— Task requirements —
Give all the lines below again, exactly, with no pictures.

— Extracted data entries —
= = =

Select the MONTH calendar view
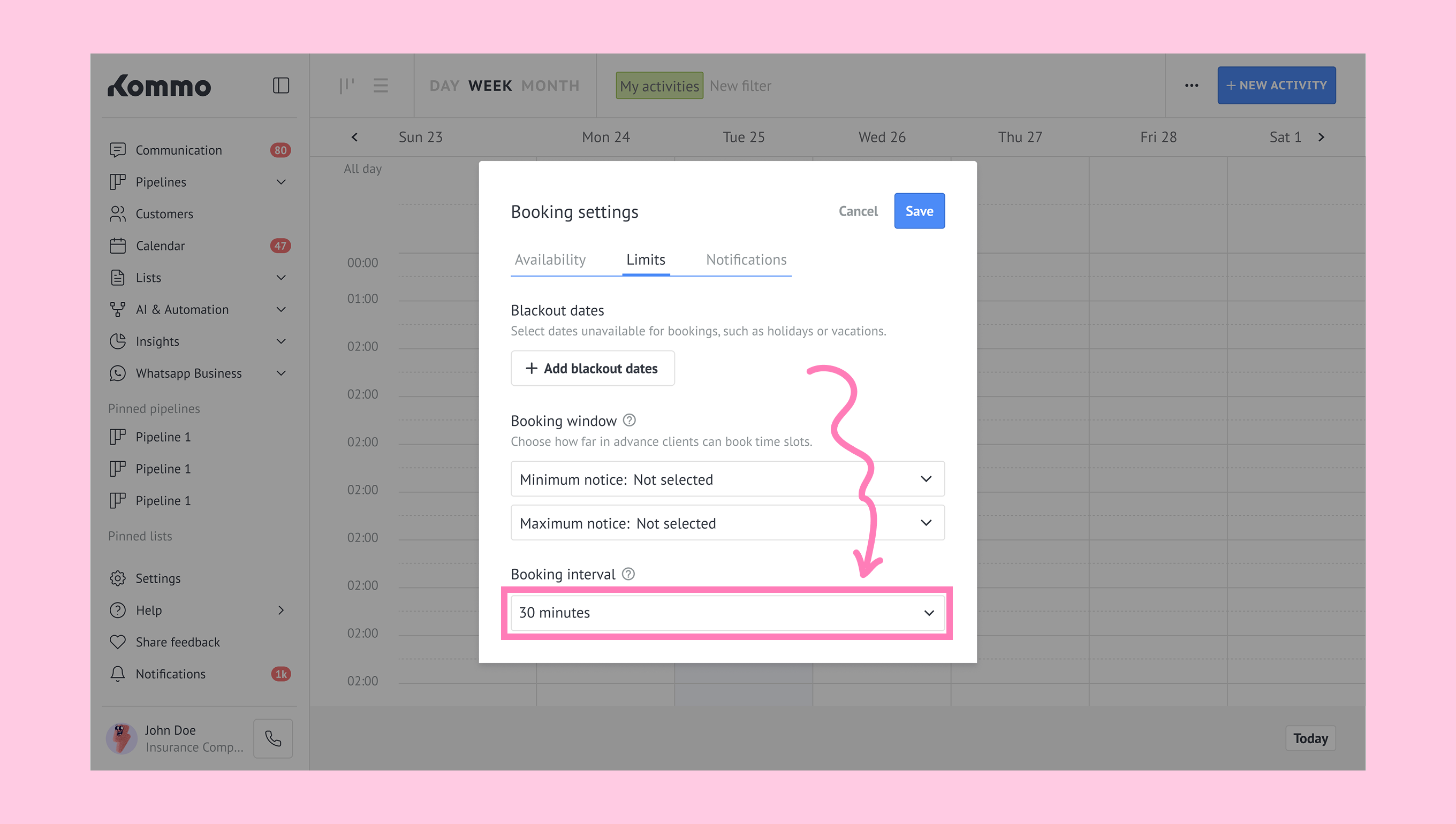This screenshot has width=1456, height=824. (x=550, y=86)
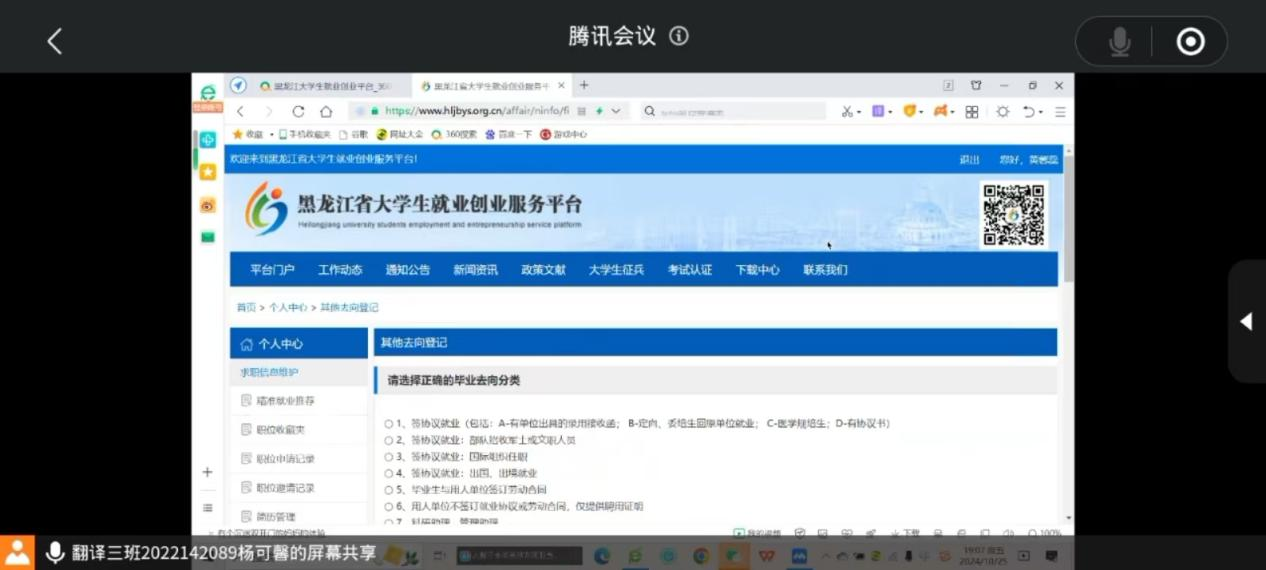Image resolution: width=1266 pixels, height=570 pixels.
Task: Expand the side panel with the left arrow
Action: pos(1246,321)
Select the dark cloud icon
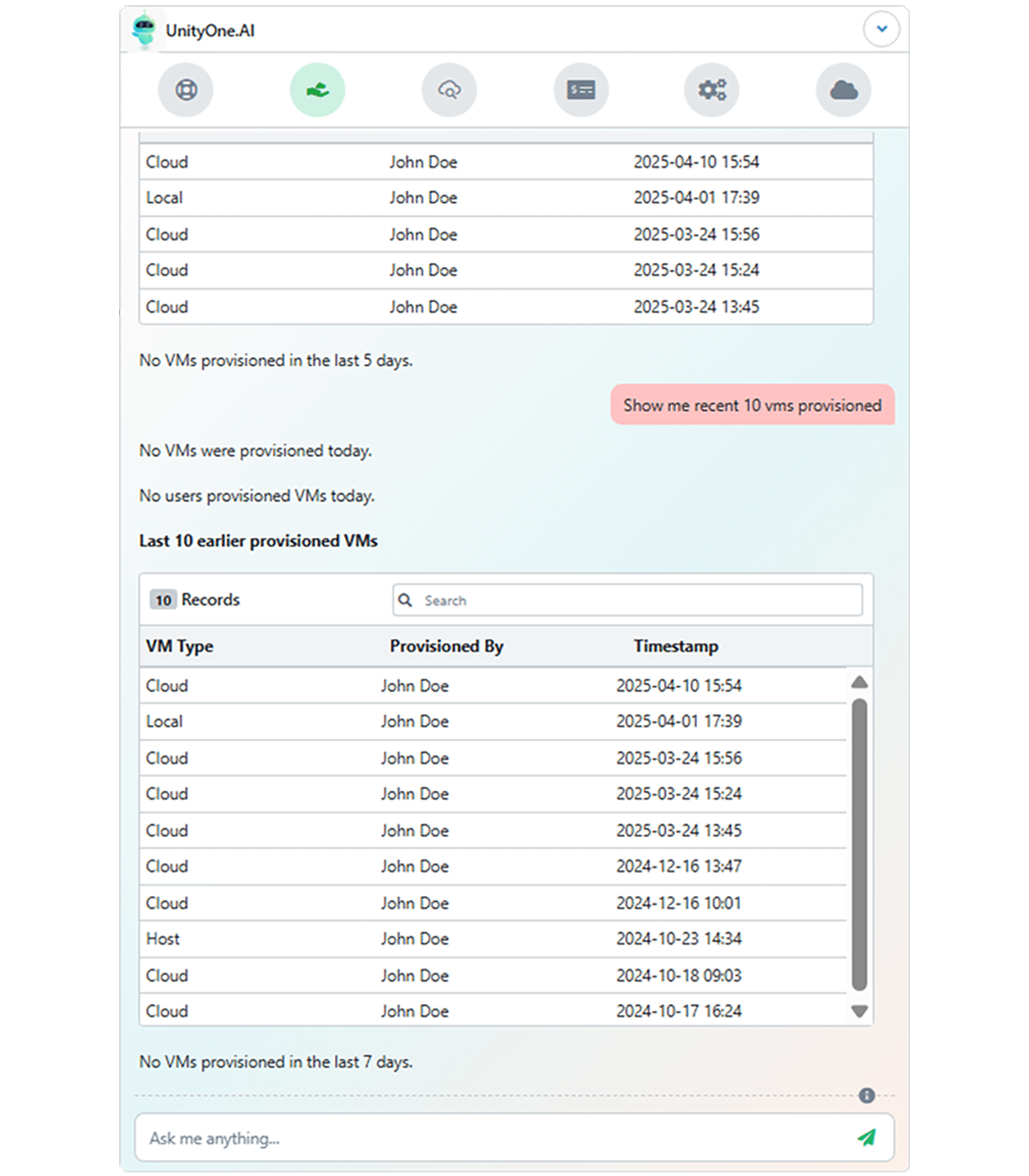 [843, 90]
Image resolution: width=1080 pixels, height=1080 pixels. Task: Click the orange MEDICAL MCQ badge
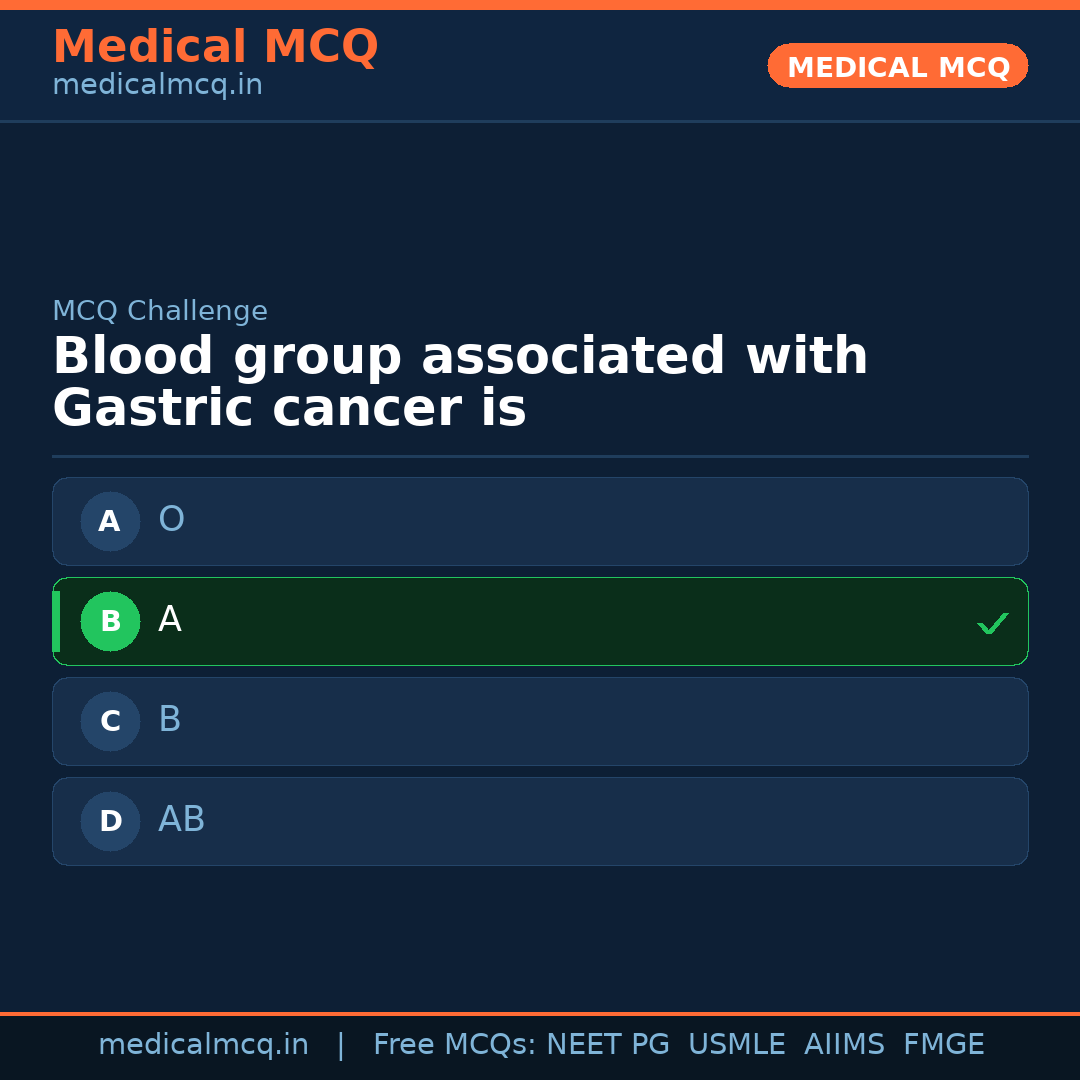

= = =

— Task solution —
Select the MONTH calendar view
This screenshot has width=1456, height=824. (x=550, y=86)
Image resolution: width=1266 pixels, height=570 pixels.
Task: Expand the side panel with the left arrow
Action: pos(1246,321)
Select the dark cloud icon
 [843, 90]
Image resolution: width=1080 pixels, height=1080 pixels. Task: Click the orange MEDICAL MCQ badge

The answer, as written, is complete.